Frank Maet
Senior Macro Economist @Belfius
1 decembre 2021
Frank Maet
Senior Macro Economist @Belfius
Il semble que les prix ne cessent d’augmenter dans la zone euro. En novembre, l’inflation passe à 4,9 pour cent, le niveau le plus élevé depuis l’introduction de l’euro. Dans plusieurs pays, comme l’Allemagne, les Pays-Bas, la Belgique et l’Espagne, elle est même beaucoup plus élevée que la moyenne de la zone euro. Selon les calculs de l’agence de statistiques Eurostat, l’inflation allemande grimpe à 6 pour cent et, en Belgique, même à 7,1 pour cent ! C’est beaucoup plus que les 5,6 pour cent calculés sur la base de notre indice des prix à la consommation national. La différence entre les chiffres de l’inflation belges et européens est principalement due à une autre méthode de calcul pour le mazout domestique. Quelle que soit la méthode de calcul, il est évident que le coût de la vie dans notre pays et le reste de la zone euro augmente à une rapidité fulgurante.
À l’instar de ces derniers mois, les coûts de l’énergie, principalement du gaz et de l’électricité, sont les principaux responsables de l’inflation élevée. À l’approche de l’hiver, les prix du gaz sont remontés en novembre. En Belgique, une hausse de pas moins de 116 pour cent a été enregistrée par rapport à l’an dernier. Pourtant, la hausse des prix de l’énergie ne sont pas les seuls facteurs d’explication. Même si on ne prend pas en considération des prix volatils de l’énergie, la pression des prix s’accroît fortement dans d’autres grands secteurs de l’économie. Ainsi, le coût des services – tels que la culture, l’horeca, la consultance – a augmenté de 2,7 pour cent en novembre. Les biens fabriqués en usines ont subi une hausse de 2,4 pour cent. Depuis le début de l’année déjà, les biens industriels sont devenus plus chers en raison de gros problèmes d’approvisionnement entre l’Asie et l’Europe.
Le sursaut de l’inflation sous-jacente met la Banque centrale européenne dans une situation difficile. En effet, la BCE maintient depuis l’été que la hausse de l’inflation est un problème temporaire provoqué par le Covid-19. Il faut admettre qu’au début de l’an prochain, plusieurs facteurs permettront de faire baisser l’inflation européenne. Citons en premier lieu la baisse temporaire de la TVA allemande en 2020. La suppression de cette baisse de la TVA en 2021 a poussé les prix à la hausse et cet effet disparaîtra début 2022. La hausse en glissement annuel des prix de l’énergie devrait aussi s’atténuer fortement après l’hiver. Sur les marchés européens de l’énergie, les contrats à terme pour le gaz laissent entendre que les prix diminueront de moitié au premier semestre de 2022.
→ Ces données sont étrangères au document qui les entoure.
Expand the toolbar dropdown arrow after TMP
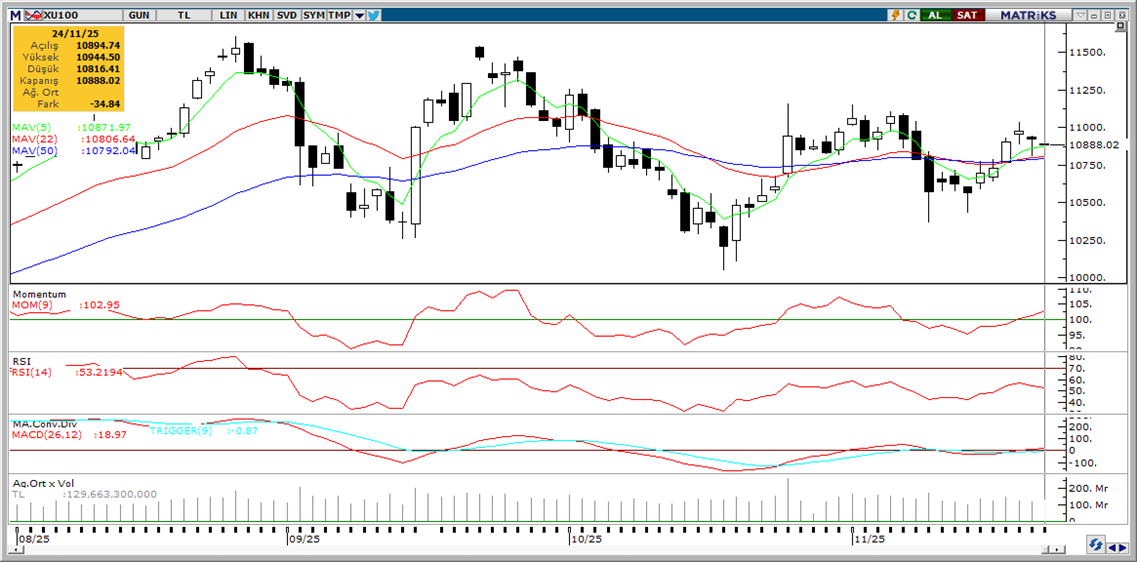 359,15
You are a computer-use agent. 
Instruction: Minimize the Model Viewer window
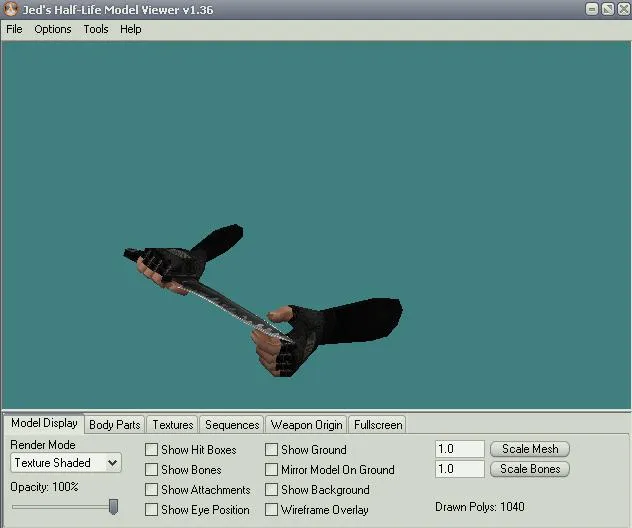(x=592, y=10)
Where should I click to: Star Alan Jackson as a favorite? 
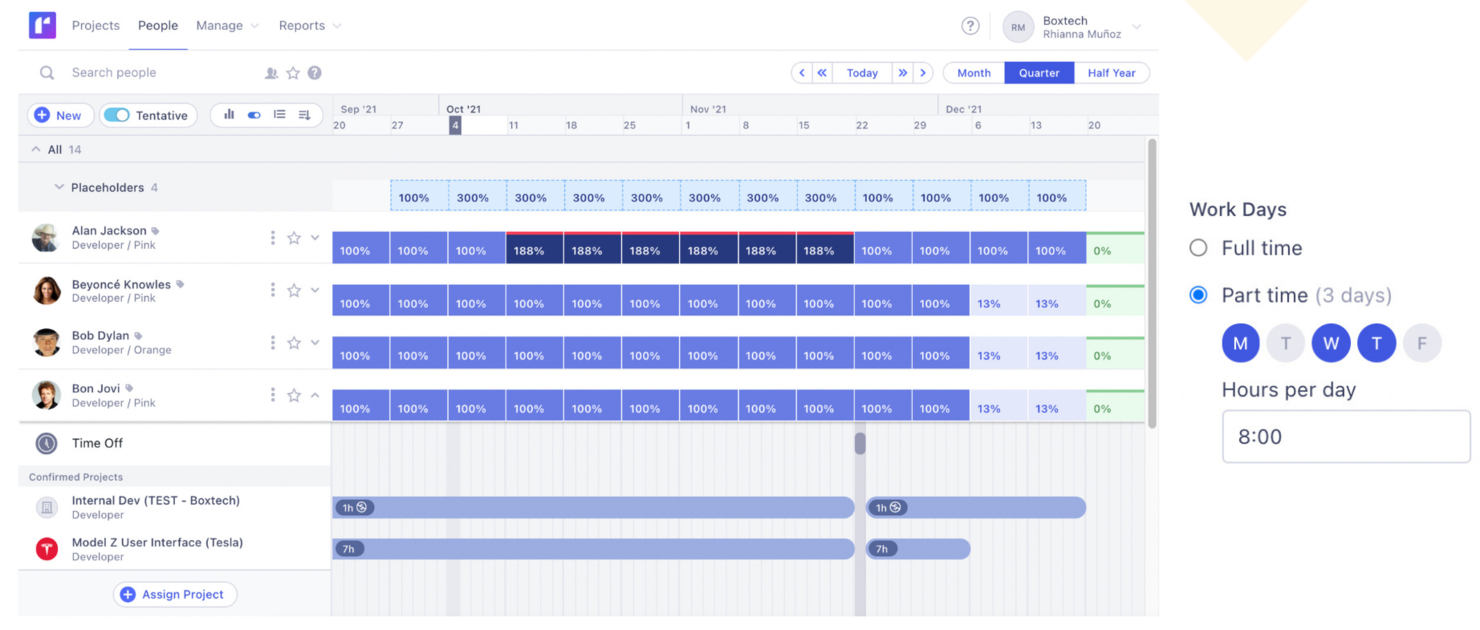(294, 237)
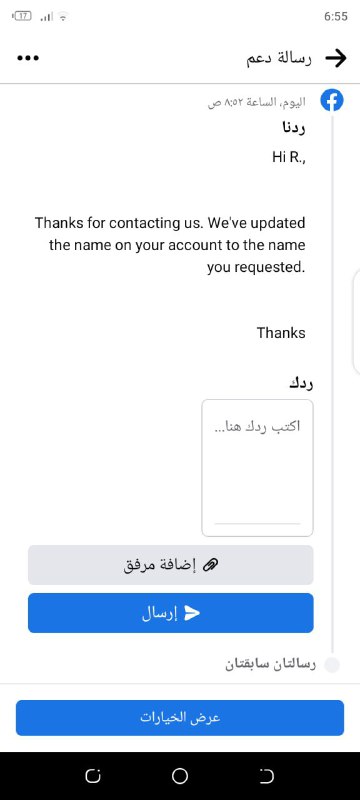
Task: Tap the signal strength bars icon
Action: (46, 17)
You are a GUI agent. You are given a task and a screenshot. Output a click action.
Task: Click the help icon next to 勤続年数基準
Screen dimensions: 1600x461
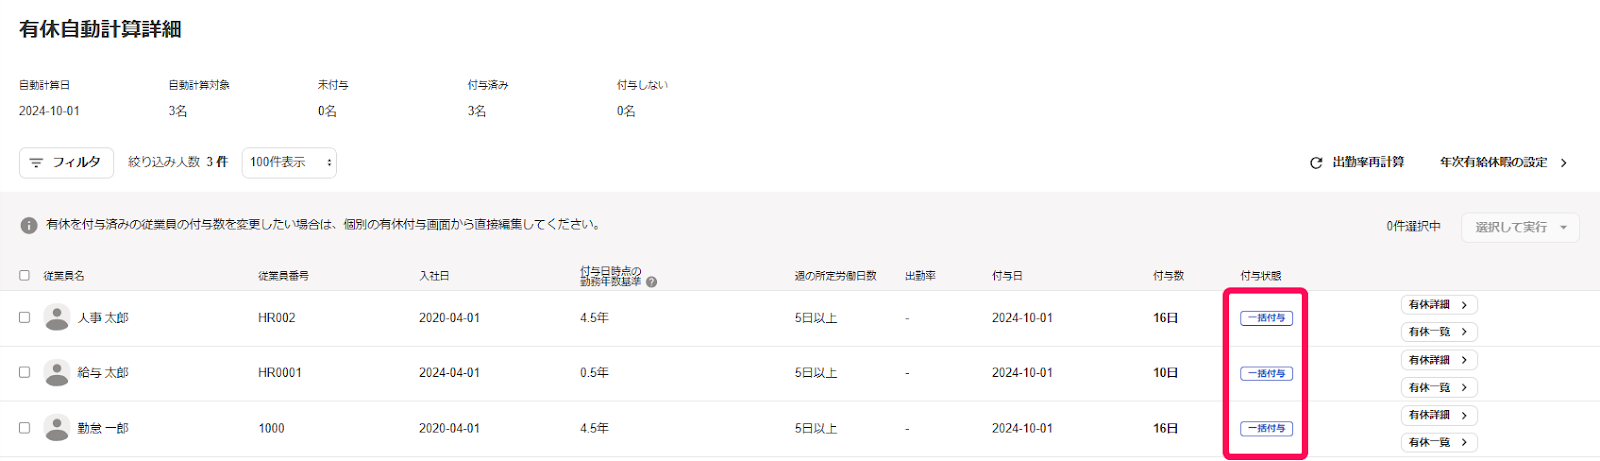[x=651, y=282]
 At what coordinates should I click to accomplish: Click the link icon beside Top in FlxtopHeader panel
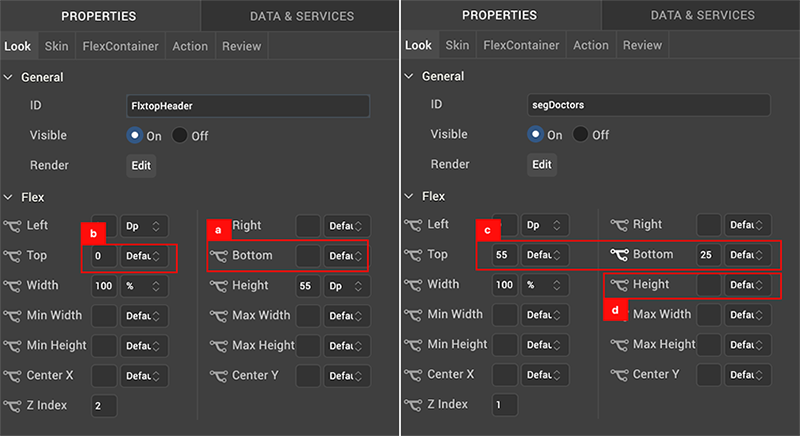[x=12, y=256]
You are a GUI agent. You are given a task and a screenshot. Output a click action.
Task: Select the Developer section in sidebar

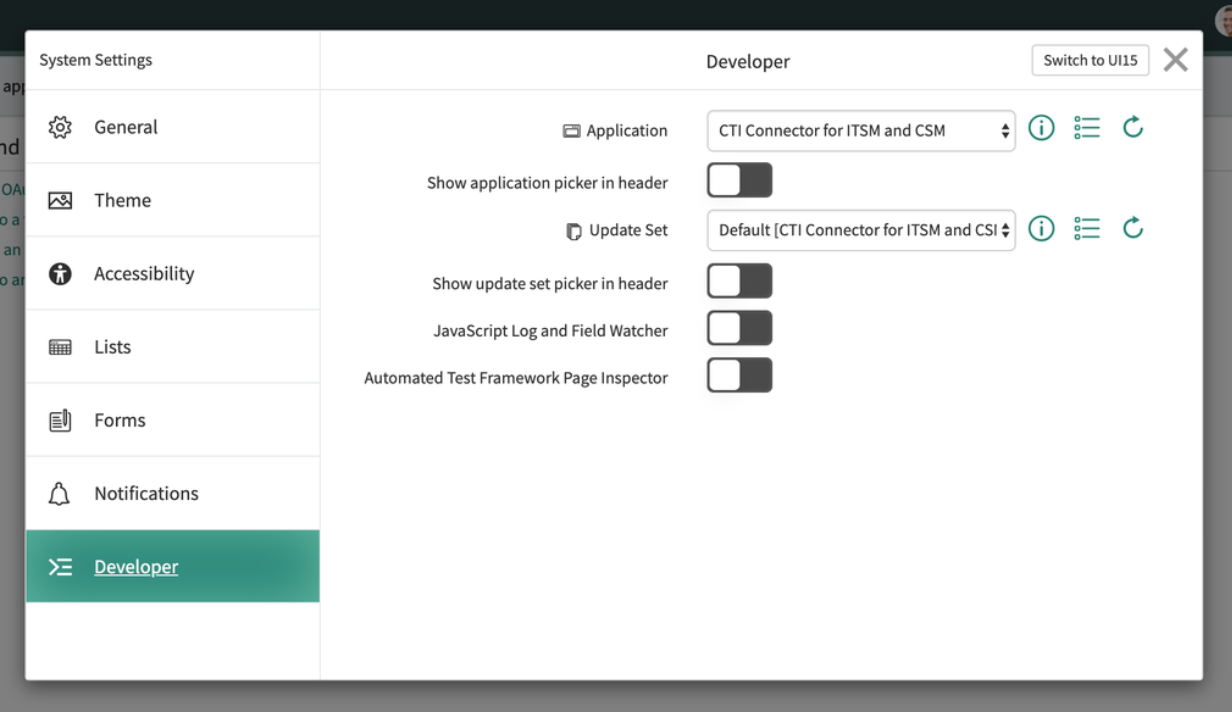pyautogui.click(x=136, y=566)
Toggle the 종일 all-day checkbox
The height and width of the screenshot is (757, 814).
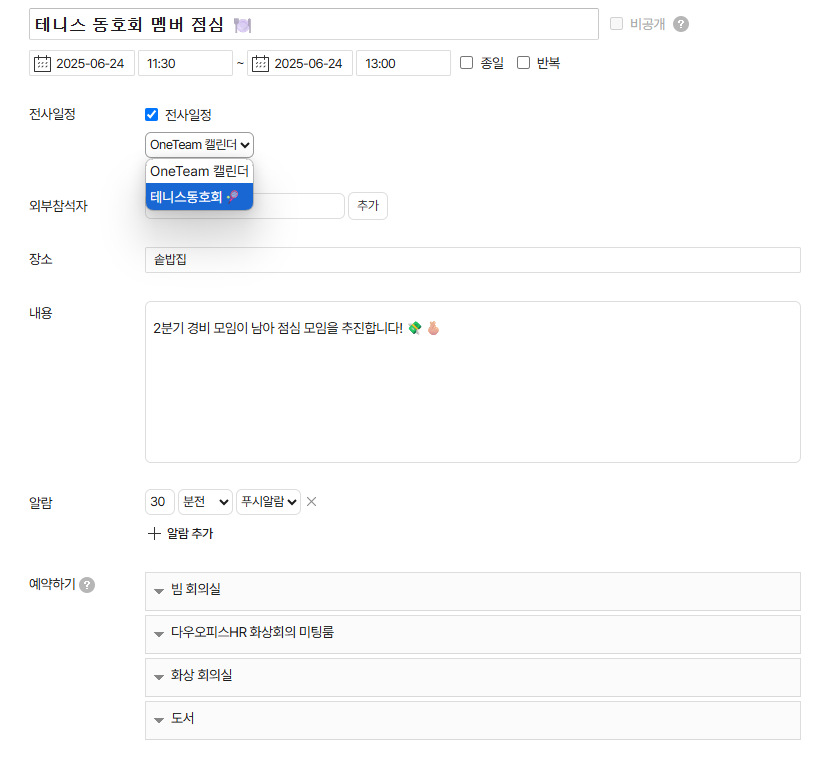tap(467, 63)
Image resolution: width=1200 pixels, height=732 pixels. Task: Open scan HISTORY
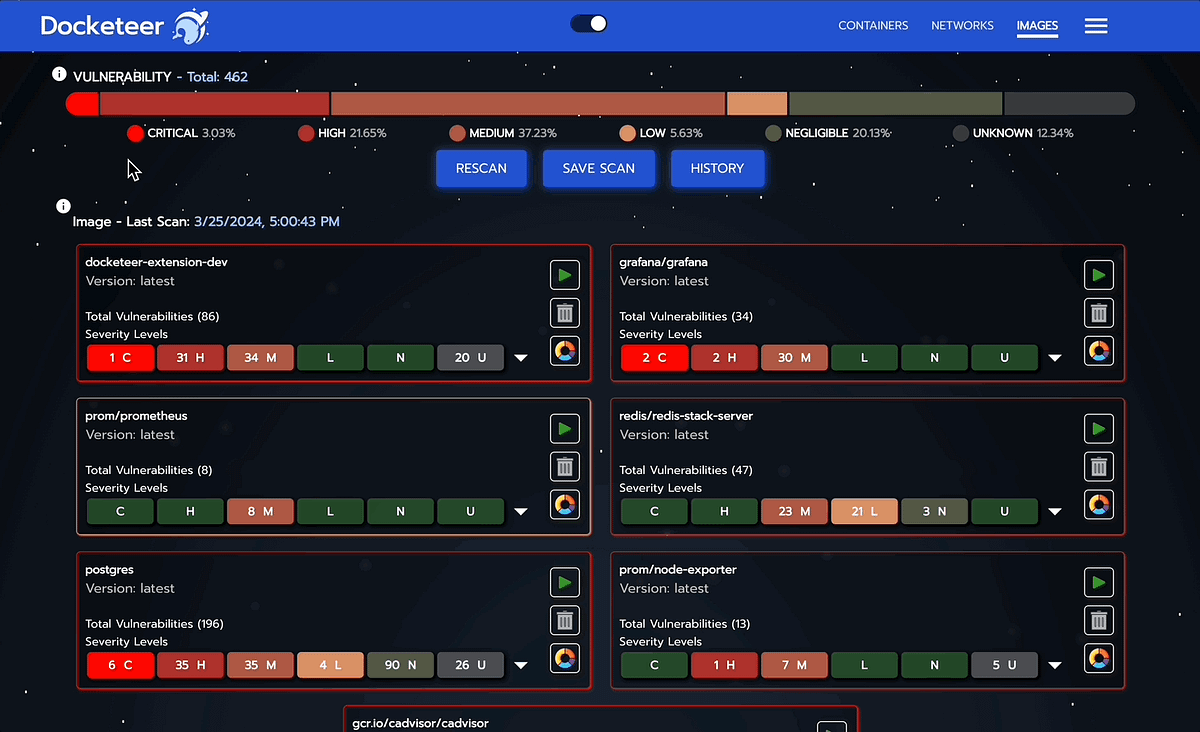tap(717, 168)
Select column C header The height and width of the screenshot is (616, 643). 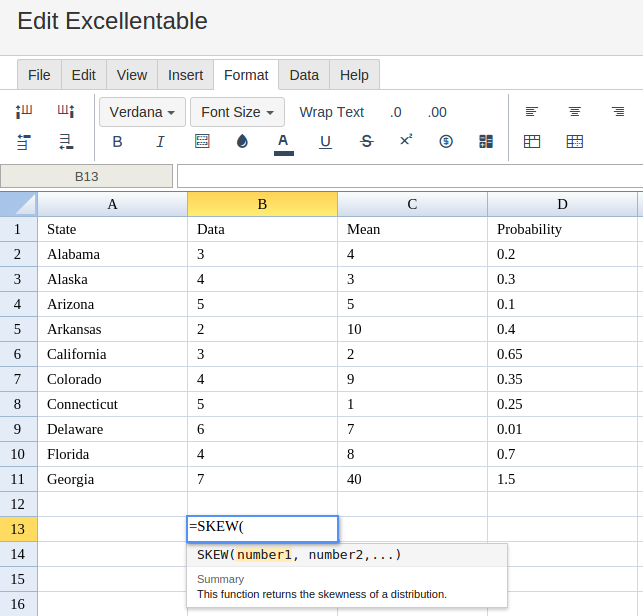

La question est de savoir si cela sera suffisant pour ramener l’inflation européenne à 2 pour cent. En Allemagne, la Bundesbank est inquiète à ce sujet. Celle-ci s’attend certes à une baisse de l’inflation mais elle pense qu’elle restera supérieure à 3 pour cent pour un certain temps en Allemagne. En effet, elle ne s’attend pas à ce que les prix des produits manufacturiers se calment rapidement. De nombreuses entreprises doivent encore répercuter les hausses de coûts de ces derniers mois sur les utilisateurs finaux. De nouvelles variantes du Covid-19, comme l’Omicron, pourraient en outre encore perturber les approvisionnements en provenance d’Asie. En tant que plus grande économie d’Europe, l’Allemagne pèse lourd dans le calcul de l’inflation moyenne de la zone euro.
Avec une pression toujours aussi élevée sur les prix allemands, il semble impossible pour la BCE d’amener l’inflation européenne à l’objectif de 2 pour cent l’an prochain. Les critiques à l’encontre des autorités monétaires, arguant qu’elles ne regardent pas la réalité en face, s’amplifient. Aux USA, la Banque centrale a déjà effectué un revirement. Le président de la Fed, Powell, a déclaré cette semaine qu’il est temps d’arrêter de dire que l’inflation élevée est « de nature temporaire ».